Es una sublevación contra la patria del funcionariado: el Estado que el Frente Amplio llenó con sus militantes, en un relevo histórico masivo de la vieja burocracia de los partidos Colorado y Nacional. Casi el 9% de los habitantes del país está a sueldo del Estado, un récord histórico y una tasa muy alta en una comparativa internacional.

La protesta de los productores, siendo política, tiene un soplo antipartidos, aunque muchos de ellos procedan de los partidos tradicionales y detesten a la izquierda. Su fortaleza –y su límite– proviene de ser anárquicos e igualitarios.

No hay por ahora un líder político o gremial capaz de aprovechar ese descontento, que oscila entre propuestas inspiradas en el liberalismo agroindustrial neozelandés y exabruptos reaccionarios que envidiaría Donald Trump.

El Frente Amplio, habitualmente dividido entre socialdemócratas y populistas-estatistas, duda sobre la manera de encarar la ola de descontento, cuya profundidad ignoraba. Algunos creen hallarse ante un nuevo capítulo de un enfrentamiento oligarquía-pueblo, pero resulta que los movilizados se parecen demasiado al pueblo. Y quienes solo ven una revuelta político-partidaria suelen desconocer la empresa y la producción.

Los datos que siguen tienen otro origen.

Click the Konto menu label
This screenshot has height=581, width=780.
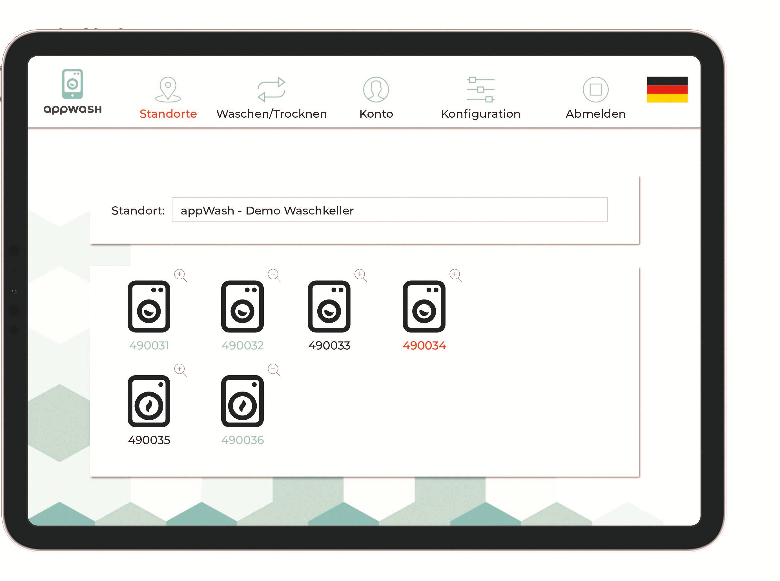point(376,114)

Fue curioso observar a antiguos revolucionarios en la defensa del statu quo, llamando al diálogo y a la moderación. Gobernar, como administrar una empresa o un hogar, tiene un profundo efecto civilizatorio. Y los voceros oficialistas que recurrieron a la descalificación, o buscaron dividir a los revoltosos, los encendieron aun más.

Al fin, la aldea está reflejando no solo la vieja dicotomía capital-interior, sino también la antigua tensión entre derechos y obligaciones y el descontento que barre buena parte del mundo occidental.

Hay preocupación en el gobierno y en los rebeldes porque una chispa casual incendie la pradera: un cruce de banderas, un insulto entre huestes. Al fin Uruguay está más partido de lo que parece.

Es probable que la protesta de productores alcance una cima en la reunión de Durazno, el próximo martes, y que derive en más movilizaciones y conflictos. Pero tarde o temprano la marea cederá, porque habrá que seguir trabajando. Tal vez se dividan, tal vez perduren. Pero ya habrán cumplido un papel de importancia histórica: terminar con la autocomplacencia oficialista y poner de manifiesto una serie de síntomas ominosos que –si el gobierno no los enfrenta con resolución– se parecerán demasiado a los que precedieron a las grandes crisis de 1982 y 2002.